How do I obtain my visa to stay there?
How do I get a work permit?
Whats the easiest way to get my belongings there (no big items just personal stuff)?
Any other advice you think may be useful

Regards


----------



## MaidenScotland (Jun 6, 2009)

Welcome to the forum

There is a sticky at the top of the page that would answer all these general questions.. Living in Egypt 

Have a read and if you want to question the info then ask away


----------



## hurghadapat (Mar 26, 2010)

ferari1974 said:


> Hi all,
> I am hoping to move to Sharm el Sheikh before the end of the year and have read so many different things that I would like advice from people who already live there regarding visas and work permits etc.
> How do I obtain my visa to stay there?
> How do I get a work permit?
> ...


Have a look through this thread and you might find some of the answers to your questions.

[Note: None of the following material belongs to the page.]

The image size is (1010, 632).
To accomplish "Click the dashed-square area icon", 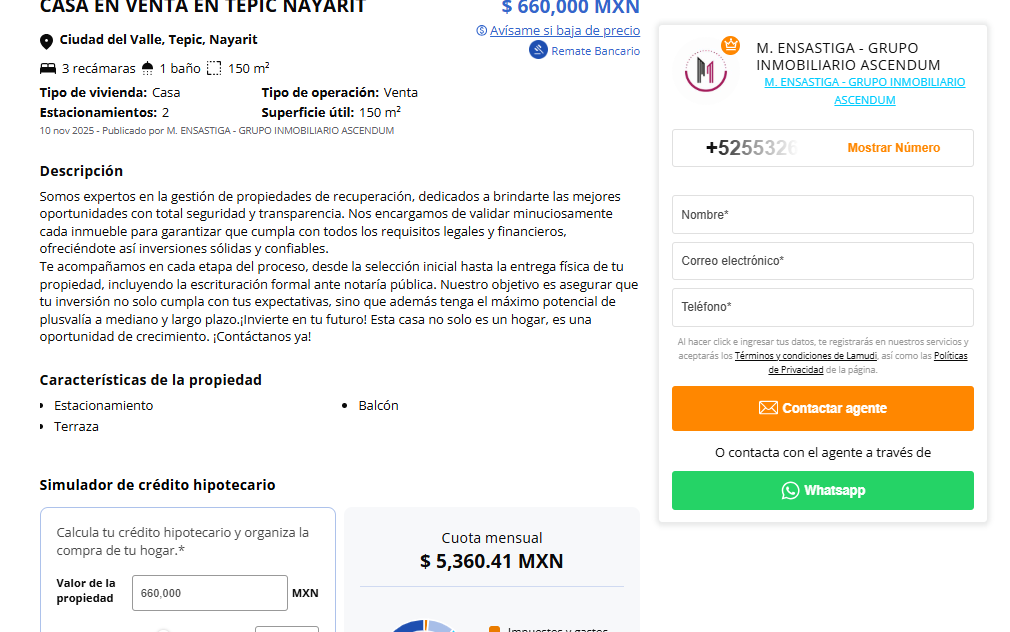I will (x=214, y=69).
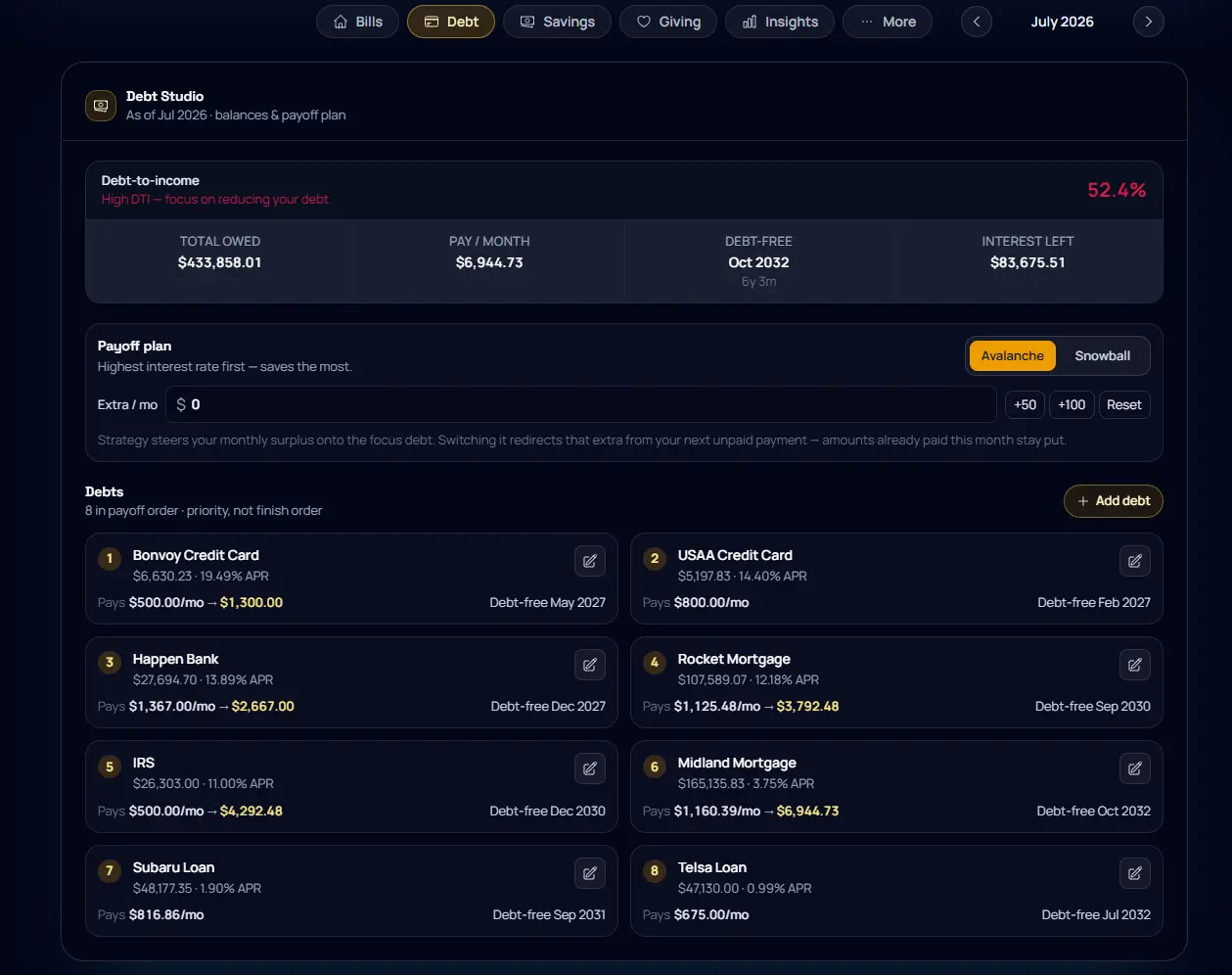Open the Giving tab
The image size is (1232, 975).
668,22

http://www.expatforum.com/expats/egypt-expat-forum-expats-living-egypt/269673-help-me-again.html

http://www.expatforum.com/expats/eg...85-help-first-time-lone-mover-work-sharm.html


----------



## King.Tut (Jan 12, 2011)

Obtaining a tourist visa is pretty easy. On arrival, purchase the $15 entry visa, you then have 45 days to go to the city of El Tur which is just an hour away and purchase an extended visa with gives you permission to stay in the country for a year. Renew this annually.

As for a work permit, you simply won't get one unless you're doing a skilled job. You needn't apply for this yourself as it must be done by your employer and legally you cannot work without one. Many choose to do so though but if caught you face a fine, detainment and then deportation - something which has happened recently to a number of people here.

Bring anything you need over with you in your suitcases. It's the cheapest and easiest way.

My advice would be make sure you have sufficient funds to last you at least 6 months. Work is not easy to come by. If you don't own a property here then you will need to rent, a one bedroom apartment will cost you around 2500 LE per month, that's a decent apartment, and you will require a month's rent as a security deposit too. There are reputable agencies in Sharm which will advise you, send me a message and I'll let you know who I'd recommend.

In my opinion and as a resident of Sharm myself; you will need 2500 LE for your apartment, a minimum of 2000 LE for groceries & 500 LE for bills - and that's the minimum. Without taking into account your leisurely activities, internet costs, phone costs, transport costs, etc, you're going to need at least 5000 LE per month as a basic.

Ultimately the decision is yours but you if you haven't got suitable savings to get you by as you begin your residency here, then I would wait.

Good luck and feel free to message me if you require any information or help.


----------